Ironically, while Nepali directors avoided the subject, Nepal was projected as the background for two supernatural films made by foreign directors.
As early as 1986, Hong Kong-based film director Tony Ching made ‘Witch From Nepal’, the tale of a man who goes to the country with his girlfriend on a holiday and is bewitched by a Nepali woman.
Then after a long gap came the second film, ‘Bokshu: The Myth’, in 2002, directed by Indian film director Shyamaprasad with the cast including Irrfan Khan, Nandana Sen and Steven Berkoff.
‘It’s the story of an American girl’s search for her missing father,’ composer Louis Bank, who had done the score for the film, told IANS during his visit to Nepal.
‘The Bokshu is a witch and the locale is the Himalayan foothills. However, the actual shooting was not done in Nepal.’
Shrestha says Nepali films revolve around commercial formulas since directors are not ready to take a risk. ‘But I thought it was time I tried something new.
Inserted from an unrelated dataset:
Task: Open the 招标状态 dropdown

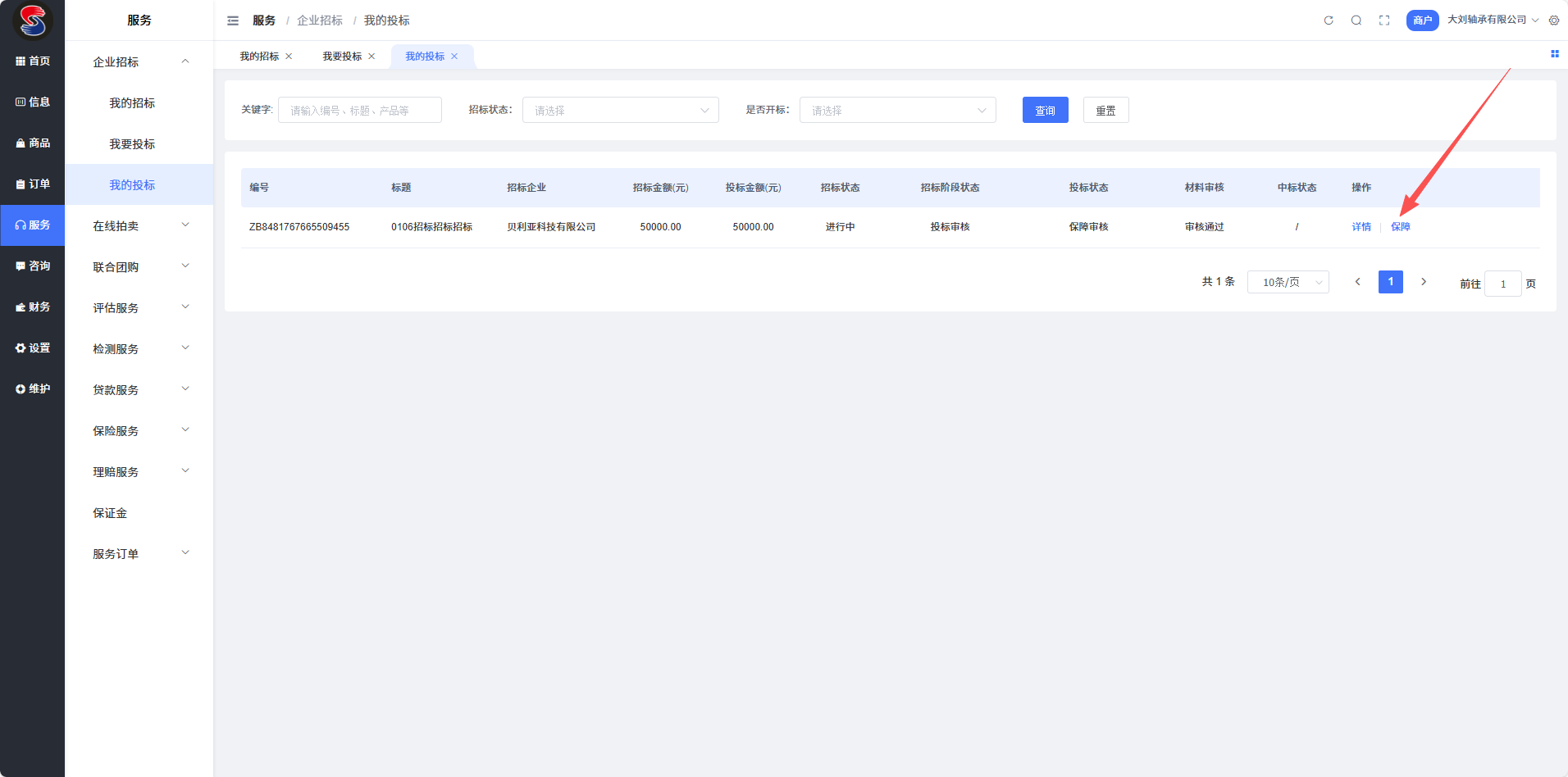Action: [620, 110]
This is my seventh film and I plan to do new things from now on,’ he said.
Besides attempting an unexplored genre, Shrestha has also taken a calculated risk by eschewing mainstream actors and instead opting for theatre actors, much as Dahal had done in ‘Kagbeni’.
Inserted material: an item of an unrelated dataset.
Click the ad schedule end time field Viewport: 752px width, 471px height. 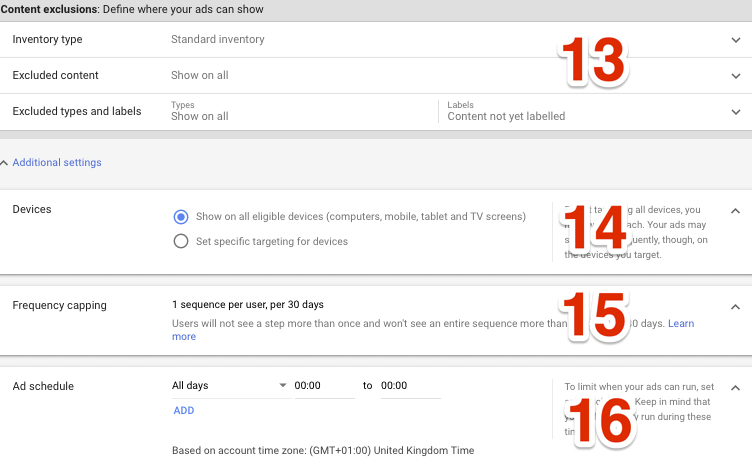click(410, 386)
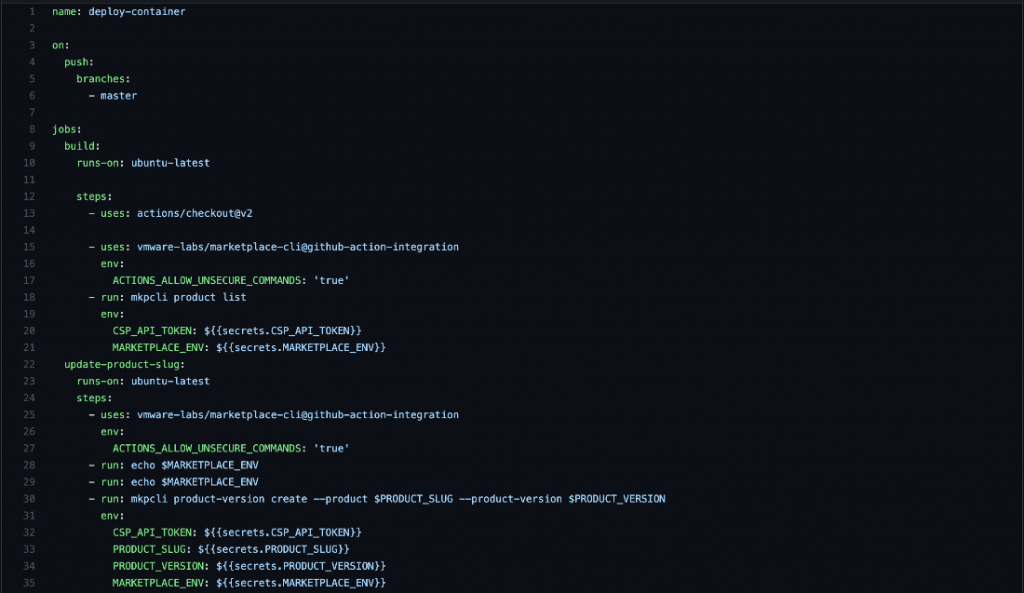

‘The story didn’t need stars,’ he says. ‘It needed actors and my cast comprises powerful, natural actors.’
It includes theatre artiste Anup Baral, known as the ‘Irfan Khan’ of Nepal and Dia Maskey, the dusky beauty whose debut in ‘Kagbeni’ created a sensation, especially due to a few sizzling sequences, like the one in which she locked lips with the hero, introducing the first onscreen kiss in Nepali cinema.
Shrestha says ‘Ek Din, Ek Raat’ doesn’t have ‘hot scenes’ as such. It doesn’t even have the normal song and dance sequences.
The USP is the original storyline that he hopes will keep the audience mesmerised, a cast of actors who have already created a stir, and the innovative use of technology to market his film among the IT-savvy younger generations of cinegoers.